→ EXERCISE DIRECTIONS
Copy the following lines word for word.

→ DATASET RECORDS

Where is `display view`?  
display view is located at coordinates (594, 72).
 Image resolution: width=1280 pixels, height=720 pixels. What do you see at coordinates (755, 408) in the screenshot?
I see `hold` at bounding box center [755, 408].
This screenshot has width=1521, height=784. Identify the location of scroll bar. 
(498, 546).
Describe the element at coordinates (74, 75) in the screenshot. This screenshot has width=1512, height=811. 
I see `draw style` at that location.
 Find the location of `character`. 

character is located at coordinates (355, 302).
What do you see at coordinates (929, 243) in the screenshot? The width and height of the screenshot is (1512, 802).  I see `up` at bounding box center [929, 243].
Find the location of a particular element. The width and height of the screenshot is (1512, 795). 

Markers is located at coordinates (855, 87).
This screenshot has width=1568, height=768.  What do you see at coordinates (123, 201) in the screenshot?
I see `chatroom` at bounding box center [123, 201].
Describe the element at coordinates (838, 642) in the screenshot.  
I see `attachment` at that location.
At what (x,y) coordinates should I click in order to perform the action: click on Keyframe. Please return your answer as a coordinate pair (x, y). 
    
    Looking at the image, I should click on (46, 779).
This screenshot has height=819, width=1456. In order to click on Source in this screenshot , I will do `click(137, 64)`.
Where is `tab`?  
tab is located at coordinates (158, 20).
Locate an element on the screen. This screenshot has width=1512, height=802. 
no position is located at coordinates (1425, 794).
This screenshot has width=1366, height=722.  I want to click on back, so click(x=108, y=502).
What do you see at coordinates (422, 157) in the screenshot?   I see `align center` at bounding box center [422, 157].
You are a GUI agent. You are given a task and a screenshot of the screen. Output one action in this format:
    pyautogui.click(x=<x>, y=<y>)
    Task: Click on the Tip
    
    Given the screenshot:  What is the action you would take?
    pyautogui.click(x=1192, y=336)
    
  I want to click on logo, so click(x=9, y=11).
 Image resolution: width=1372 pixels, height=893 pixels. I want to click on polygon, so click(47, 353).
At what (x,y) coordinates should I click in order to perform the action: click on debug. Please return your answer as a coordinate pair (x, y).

→ EXERCISE SOLUTION
Where is `display view`?  
display view is located at coordinates (594, 72).
 Image resolution: width=1280 pixels, height=720 pixels. What do you see at coordinates (755, 408) in the screenshot?
I see `hold` at bounding box center [755, 408].
This screenshot has width=1521, height=784. Identify the location of scroll bar. 
(498, 546).
Describe the element at coordinates (74, 75) in the screenshot. This screenshot has width=1512, height=811. 
I see `draw style` at that location.
 Find the location of `character`. 

character is located at coordinates (355, 302).
What do you see at coordinates (929, 243) in the screenshot? The width and height of the screenshot is (1512, 802).  I see `up` at bounding box center [929, 243].
Find the location of a particular element. The width and height of the screenshot is (1512, 795). 

Markers is located at coordinates (855, 87).
This screenshot has width=1568, height=768.  What do you see at coordinates (123, 201) in the screenshot?
I see `chatroom` at bounding box center [123, 201].
Describe the element at coordinates (838, 642) in the screenshot.  
I see `attachment` at that location.
At what (x,y) coordinates should I click in order to perform the action: click on Keyframe. Please return your answer as a coordinate pair (x, y). 
    
    Looking at the image, I should click on (46, 779).
This screenshot has height=819, width=1456. In order to click on Source in this screenshot , I will do `click(137, 64)`.
Where is `tab`?  
tab is located at coordinates (158, 20).
Locate an element on the screen. This screenshot has width=1512, height=802. 
no position is located at coordinates (1425, 794).
This screenshot has width=1366, height=722.  I want to click on back, so click(x=108, y=502).
What do you see at coordinates (422, 157) in the screenshot?   I see `align center` at bounding box center [422, 157].
You are a GUI agent. You are given a task and a screenshot of the screen. Output one action in this format:
    pyautogui.click(x=<x>, y=<y>)
    Task: Click on the Tip
    
    Given the screenshot:  What is the action you would take?
    pyautogui.click(x=1192, y=336)
    
  I want to click on logo, so click(x=9, y=11).
 Image resolution: width=1372 pixels, height=893 pixels. I want to click on polygon, so click(47, 353).
At what (x,y) coordinates should I click in order to perform the action: click on debug. Please return your answer as a coordinate pair (x, y).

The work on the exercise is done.